It’s an interesting time of year for fans of both Major League Soccer (MLS) and the various European soccer leagues. European teams are just returning from an extensive international break and plunging back into domestic leagues, domestic cups and, for a select few, international competitions such as the Champions League and Europa League. Back stateside, the MLS playoffs have only just begun, providing us with thrill and heartbreak—as seen in D.C. United’s loss to the Columbus Crew this past Thursday.
I wrote my last article critiquing the structure of the MLS playoffs, on what I saw as a lack of competitiveness that potentially allows mediocre teams to qualify for the postseason due to short bursts of good form. I would like to add a brief extension to this, relating to recent developments in European soccer which I will explain below.
As of now, the MLS maintains a high degree of parity. There are no dominant teams, so no team has yet been able to exploit the playoff system through their own excellence. By comparison, in domestic European leagues, each team plays their competitors twice, once at home, and the other time away. The winner of the league is the team that has the best total win-draw-loss record at the end of the year.
I will admit, in the various European leagues, the process of deciding a champion is less suspenseful than in the MLS. Playoffs certainly make for better television.
This is exactly what (a few) European clubs have picked up on. Documents obtained by the whistleblowing website Football Leaks and published in a report by the German newspaper Der Spiegel on Nov. 2 reveal intentions to create a “Super League” for Europe’s biggest, best clubs. For these top clubs, the Super League would presumably supplant their participation in domestic leagues and in international competitions. Furthermore, this league would have a playoff format similar to that of MLS, abandoning the format that every single European league currently uses.
As I mentioned earlier, playoffs are exciting, tense and emotional endeavors. They are fun to watch, no matter the sport. While I would not consider myself an avid fan of sports besides soccer, more times than not, if given the opportunity, I will tune in to a MLB, NHL, NFL or NBA playoff game.
This draw is exactly what the top clubs in Europe are hoping to tap into with their Super League idea. The English Premier League is one of the most widely watched professional sports leagues in the world—and with that distinction comes incredibly lucrative deals for broadcasting rights across the globe. But even then, casual fans in the United States or Malaysia don’t tune in to watch Newcastle vs. Burnley on a Monday evening. They want to watch a game between Arsenal and Liverpool or Manchester City and Chelsea. They tune in to watch the teams that have the largest brands and the most recognizable players.

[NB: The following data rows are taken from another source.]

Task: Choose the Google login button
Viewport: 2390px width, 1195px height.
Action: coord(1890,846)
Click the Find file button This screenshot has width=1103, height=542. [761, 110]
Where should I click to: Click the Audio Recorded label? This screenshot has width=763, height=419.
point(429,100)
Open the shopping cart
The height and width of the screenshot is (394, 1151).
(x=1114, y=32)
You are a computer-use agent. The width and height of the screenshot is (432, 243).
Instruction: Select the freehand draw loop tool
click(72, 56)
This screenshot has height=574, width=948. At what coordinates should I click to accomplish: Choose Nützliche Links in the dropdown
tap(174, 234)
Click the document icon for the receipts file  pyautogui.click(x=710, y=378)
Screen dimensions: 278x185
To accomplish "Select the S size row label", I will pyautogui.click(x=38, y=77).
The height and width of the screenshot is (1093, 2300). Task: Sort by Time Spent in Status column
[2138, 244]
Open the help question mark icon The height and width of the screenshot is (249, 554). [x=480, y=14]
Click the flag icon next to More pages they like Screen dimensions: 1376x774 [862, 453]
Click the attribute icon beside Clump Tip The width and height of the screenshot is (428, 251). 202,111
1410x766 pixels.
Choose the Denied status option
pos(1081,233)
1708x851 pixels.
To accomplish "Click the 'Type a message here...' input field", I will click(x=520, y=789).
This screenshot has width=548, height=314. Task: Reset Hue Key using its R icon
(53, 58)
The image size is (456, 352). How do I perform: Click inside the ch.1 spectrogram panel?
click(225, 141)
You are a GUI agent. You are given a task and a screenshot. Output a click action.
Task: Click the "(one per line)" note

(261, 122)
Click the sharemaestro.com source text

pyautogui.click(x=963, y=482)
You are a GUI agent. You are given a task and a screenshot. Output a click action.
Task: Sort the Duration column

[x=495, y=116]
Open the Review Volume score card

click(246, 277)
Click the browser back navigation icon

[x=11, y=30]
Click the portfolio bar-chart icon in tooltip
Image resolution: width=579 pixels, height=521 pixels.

If the top teams from each European country grouped together in their own exclusive league, the potential profit from the broadcast rights, to be sold across the world, would likely be astronomical. Having weekly high-profile matches between the likes of Paris Saint Germain, Manchester United, Bayern Munich, Juventus and Barcelona would draw millions upon millions of viewers for every match. Now, in this already boisterous grouping, imagine the energy that playoffs bring to players and fans alike.
While I can fully understand the financial desires that are pushing clubs—specifically Bayern Munich, who proposed the idea according to the Football Leaks—I cannot emphasize how terrible this change would be.
The biggest European clubs would not hold their current pedigree without their domestic leagues. Sans their recent success in the Premier League, teams like Manchester City have no claim to be a part of any Super League. Bayern Munich has historically dominated the Bundesliga in part because it is able to sign talented German players from other teams in the league.
Most important, the Super League would render the matchups between Europe’s elite meaningless. The Champions League and Europa League are special because the participants always evolve and change. There are certainly clubs that consistently participate, but even then the individual matchups remain unique. Games between Paris Saint Germain and Liverpool rarely occur, which is what makes them so special. The Super League would guarantee these matches, and thus take that special atmosphere away.
The creation of the Super League would certainly lend European soccer a new facet for fans to enjoy. But in doing so, it would spit on the history of its participants, and possibly destroy one of the parts of the European game that already makes the sport so special.